The major sighed. “And you’ve absolutely nothing to charge this pharmacist Zagarella with?” He looked from one to the other of them.
“No, sir,” Eric muttered.
“Do I take it, then, that he has finally been released from his incarceration?”
“Yes, sir,” James said between gritted teeth.
“So you have at least ended one illegal imprisonment,” the major said pointedly.
“Yes, sir.”
“Whilst in the process making AMG a complete laughingstock.” The major gestured at the door. “Get out of here, Gould. You too, Vincenzo. I don’t want to see either of you again for at least six months.”
“Yes, sir.” James hesitated. “About this wire-cutter, sir.”
The major glared. “I’ll make a phone call, though God knows I’ve got more important things to think about.”
That night, Malloni appeared as usual on the dot of seven. But there was an air of suppressed excitement about him as he ceremoniously struck the gong for dinner. All became clear when he came to put out the crockery: Instead of the usual flat plates on which they ate their “Meat and Vegetables,” the British officers were being given soup bowls.

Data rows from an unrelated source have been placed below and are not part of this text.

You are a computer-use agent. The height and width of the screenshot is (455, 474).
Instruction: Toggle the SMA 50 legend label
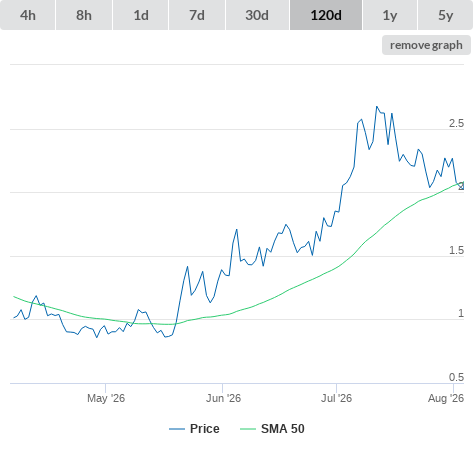tap(283, 429)
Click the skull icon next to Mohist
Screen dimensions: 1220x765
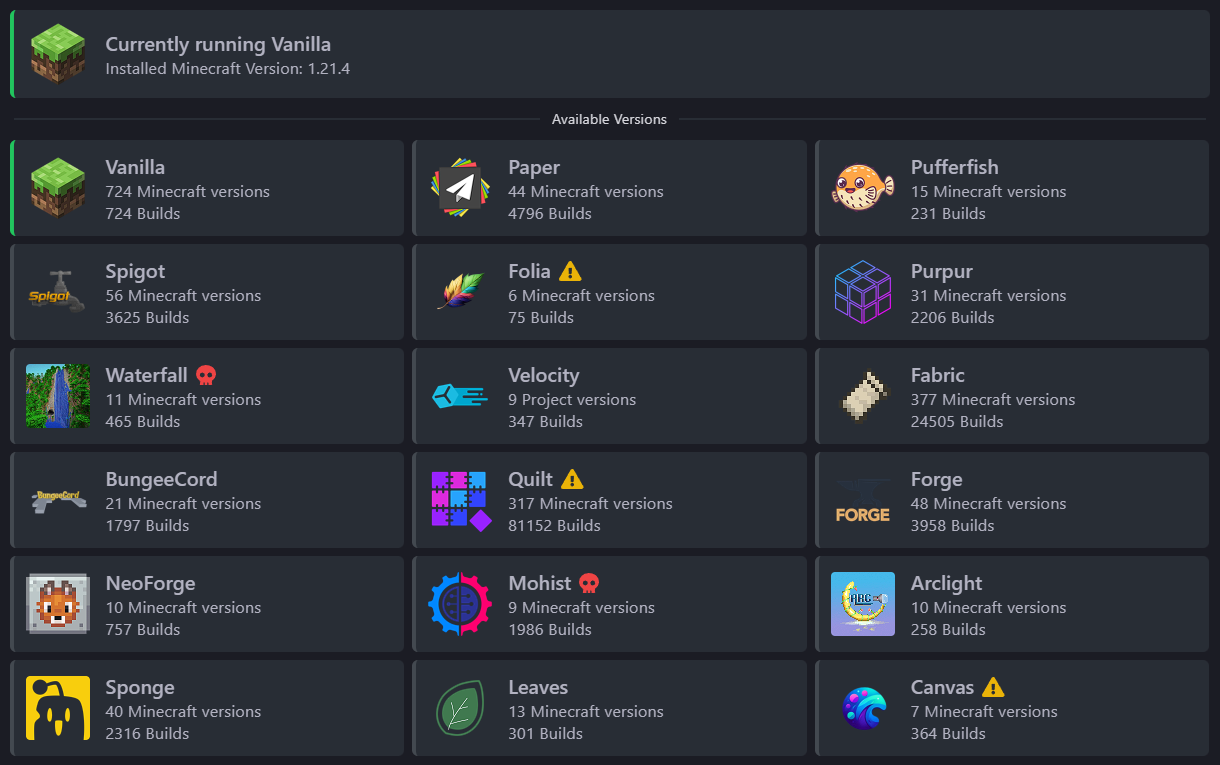coord(587,582)
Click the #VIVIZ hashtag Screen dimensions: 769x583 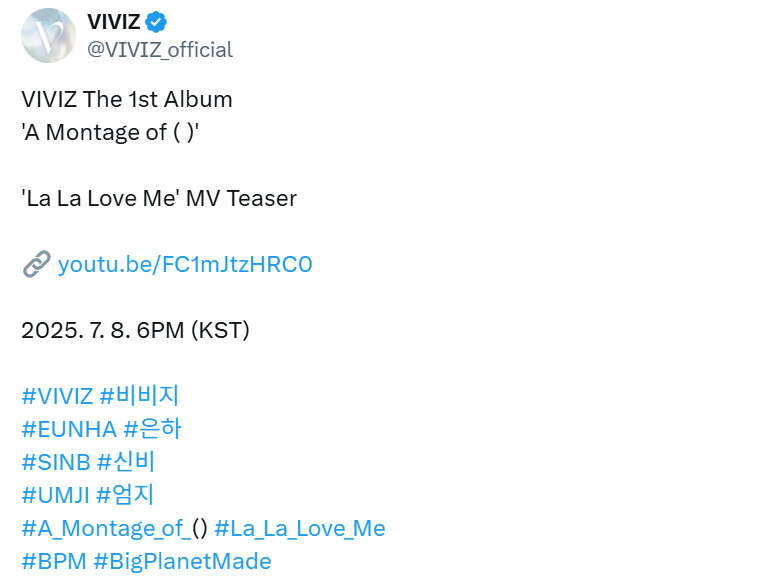(x=57, y=396)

“I say, Malloni, what’s all this?” Kernick asked.
“Eezer zoop,” Malloni said, with just a touch of pride. “Meet zoop.”
He left the room, and returned with a cracked soup tureen so big he could barely carry it. It was, James thought, the size and shape of a German shipping mine. But sure enough, when Malloni lifted the lid James could see within it a puddle of dark liquid, not unlike a Brown Windsor.
“Makes a change,” Walters commented approvingly. “Well done, that man.”

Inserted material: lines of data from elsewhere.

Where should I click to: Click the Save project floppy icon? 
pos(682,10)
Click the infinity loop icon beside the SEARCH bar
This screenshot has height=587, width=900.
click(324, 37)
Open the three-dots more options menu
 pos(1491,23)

Malloni staggered from person to person with his tureen. As they served themselves, however, a strange silence fell on the table. Kernick, inspecting the contents of his bowl, muttered, “Ah.”
As James ladled the soup into his own bowl, he became aware that it had an unusual consistency. It seemed to contain parts that were almost jellylike, and others that were remarkably thin. Examining it more closely, he saw that Malloni had created his soup by the simple expedient of taking rather fewer tins of “Meat and Vegetables” than usual, and adding to them a large quantity of warm water.
“Meter zoop—wit veg’balls,” Malloni said proudly when they were all served. “Enjoy.”
Polite to the last, the British officers obediently picked up their soup spoons and dipped them in their bowls.
It soon became apparent that Malloni’s meter zoop tasted quite as vile as it looked. Watering down the tinned slop had not diluted the taste at all, yet if anything it had somehow exacerbated the rancid, greasy texture. It was, James reflected miserably, a perfectly bloody end to a perfectly bloody day.